● Instruction 1
In the iris landmark page, rewrite the part starting with "style A fill:#4a90d9,color:#fff" and going on through "ground-truth iris landmarks.", renaming "fine-tune" to "adapt".
● Instruction 2
On what date was the iris landmark localization page published?
● Instruction 3
According to the iris landmark localization page, what is the UnityEyes renderer used for in the first step of the project?

● Excerpted passage
Iris Landmark Localization

Computer Vision
PyTorch
Landmark Detection
Edge AI
ncnn
Dense iris landmark regression trained on synthesized eye images — end-to-end from synthetic data generation to real-world inference.
Published

September 1, 2023

A full end-to-end implementation of dense iris landmark localization using a CNN trained exclusively on synthesized eye images and evaluated on real cropped eyes.

Repository: digital-nomad-cheng/Iris_Landmarks_PyTorch

flowchart LR
    A["UnityEyes Synthesizer"] --> B["gen_dataset Scripts"]
    B --> C["Annotated Dataset"]
    C --> D["CNN Training"]
    D --> E["ONNX Export"]
    E --> F["onnxsim"]
    F --> G["ncnn .param/.bin"]

    style A fill:#4a90d9,color:#fff
    style B fill:#7b61ff,color:#fff
    style C fill:#56b6c2,color:#fff
    style D fill:#e06c75,color:#fff
    style E fill:#f0a500,color:#fff
    style F fill:#d35400,color:#fff
    style G fill:#27ae60,color:#fff

The Job-Landing Feature: Synthetic-to-Real Transfer

Most practitioners fine-tune pre-trained models on labelled data. This project takes a harder path:

  1. Synthesize the data — use the UnityEyes renderer to generate thousands of parameterically varied eye images with ground-truth iris landmarks.

● Information supplied
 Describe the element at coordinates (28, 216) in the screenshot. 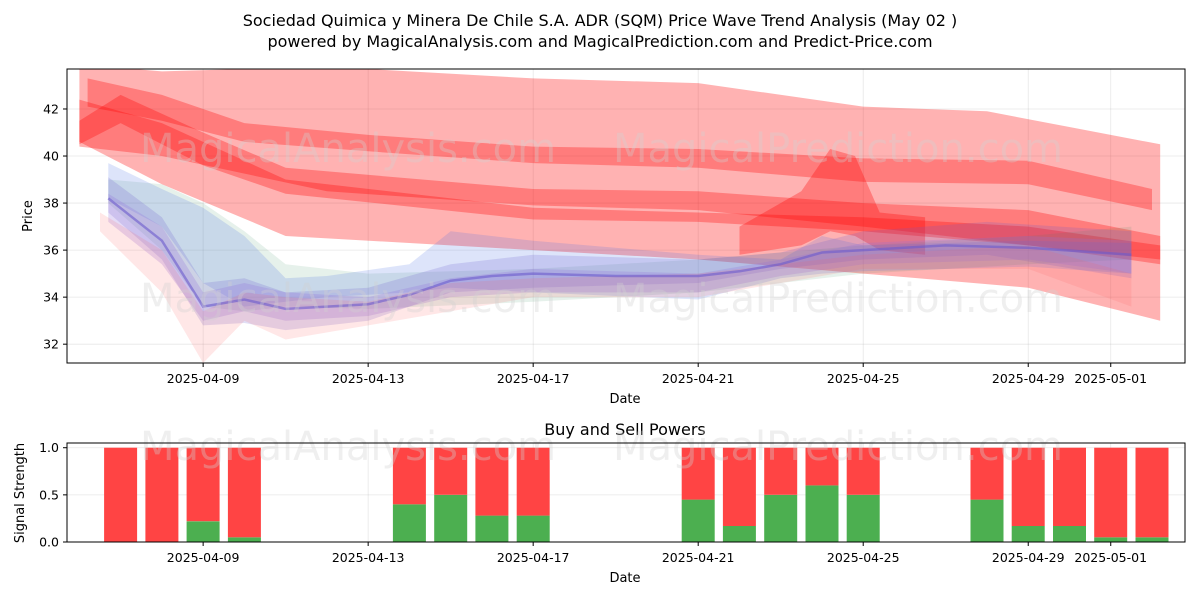

I see `price-y-axis-label: Price` at that location.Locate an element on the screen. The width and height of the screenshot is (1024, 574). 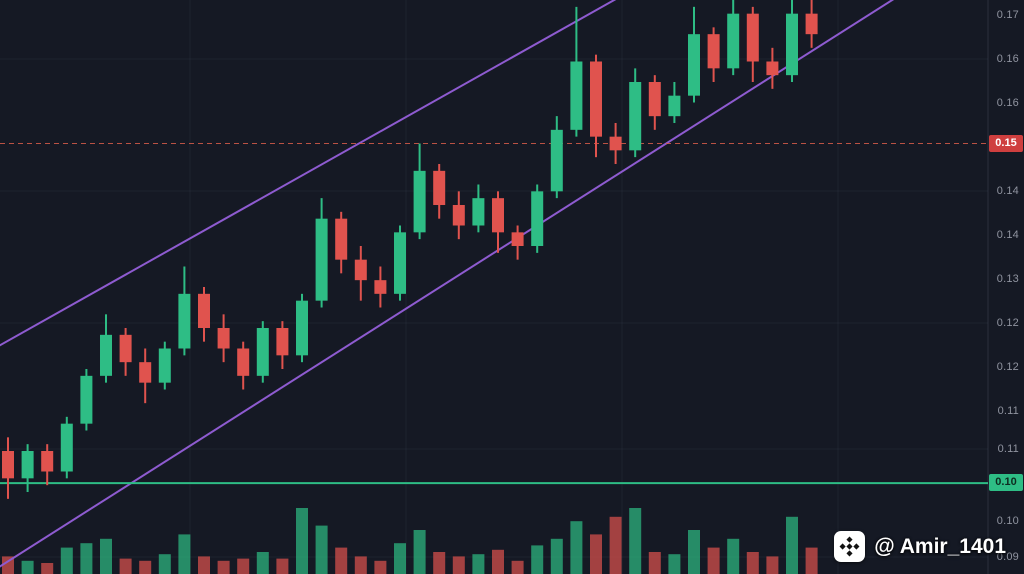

● Exercise solution 1
style A fill:#4a90d9,color:#fff
    style B fill:#7b61ff,color:#fff
    style C fill:#56b6c2,color:#fff
    style D fill:#e06c75,color:#fff
    style E fill:#f0a500,color:#fff
    style F fill:#d35400,color:#fff
    style G fill:#27ae60,color:#fff

The Job-Landing Feature: Synthetic-to-Real Transfer

Most practitioners adapt pre-trained models on labelled data. This project takes a harder path:

  1. Synthesize the data — use the UnityEyes renderer to generate thousands of parameterically varied eye images with ground-truth iris landmarks.

● Exercise solution 2
September 1, 2023.

● Exercise solution 3
The renderer synthesizes the training data. It generates thousands of parametrically varied eye images that come with ground-truth iris landmarks. The project needs this because its CNN is trained exclusively on synthesized eye images and is then evaluated on real cropped eyes.